What to work on → The required result is an exact copy of every line from the one with "Click the info icon next to AVI" through the last line below, with the pictures left out.

Supplied data →
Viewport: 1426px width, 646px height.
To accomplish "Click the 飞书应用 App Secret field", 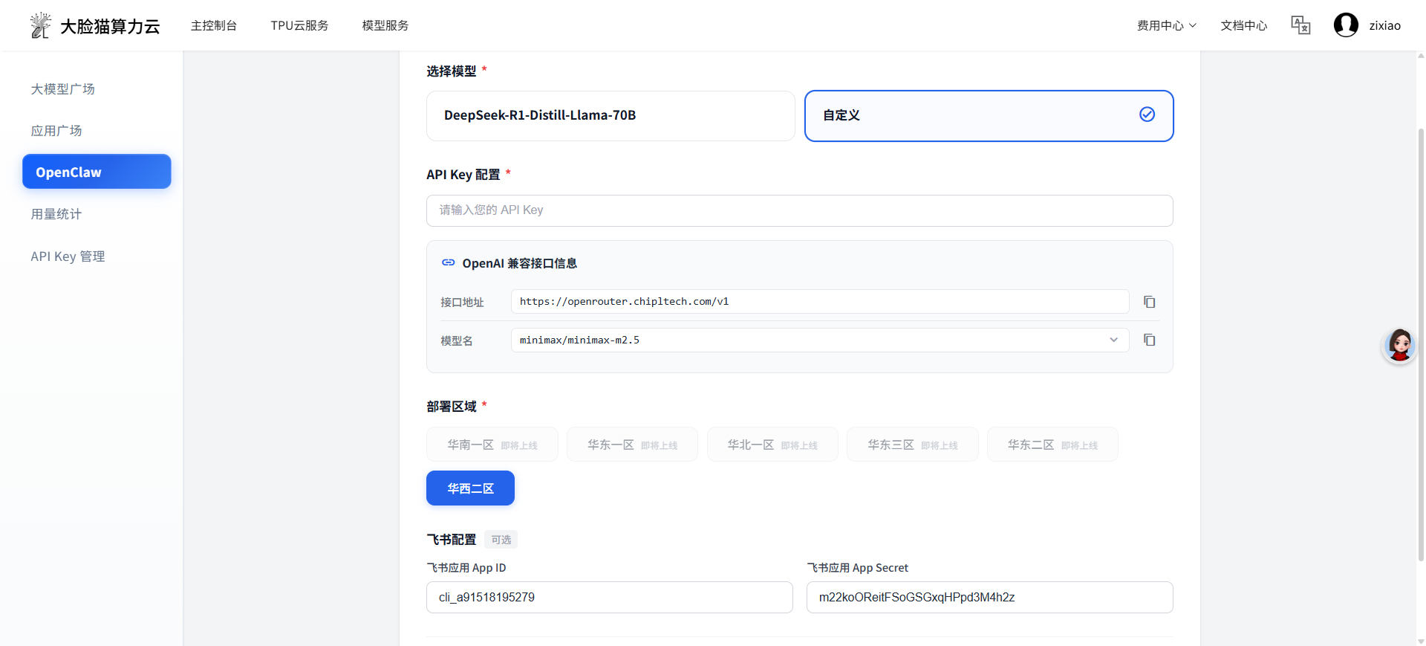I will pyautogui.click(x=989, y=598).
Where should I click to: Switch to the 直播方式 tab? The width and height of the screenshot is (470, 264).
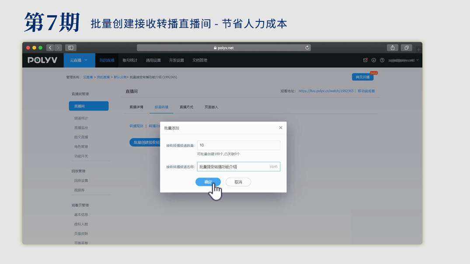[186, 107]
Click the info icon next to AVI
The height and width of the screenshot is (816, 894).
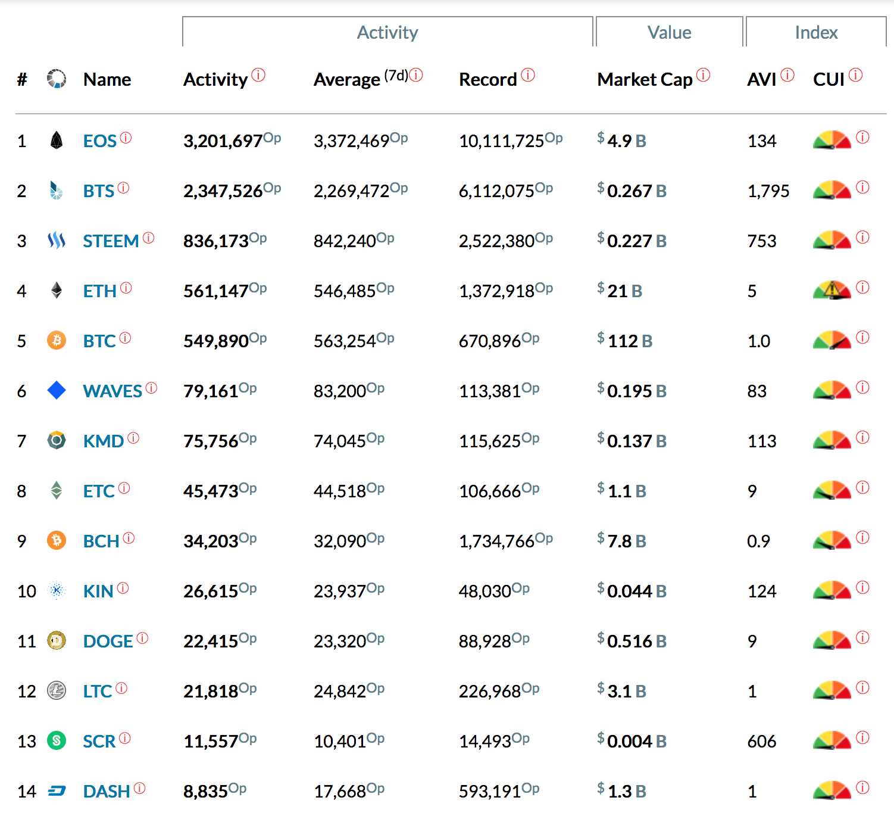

Your solution →
Click the info icon next to AVI
The height and width of the screenshot is (816, 894).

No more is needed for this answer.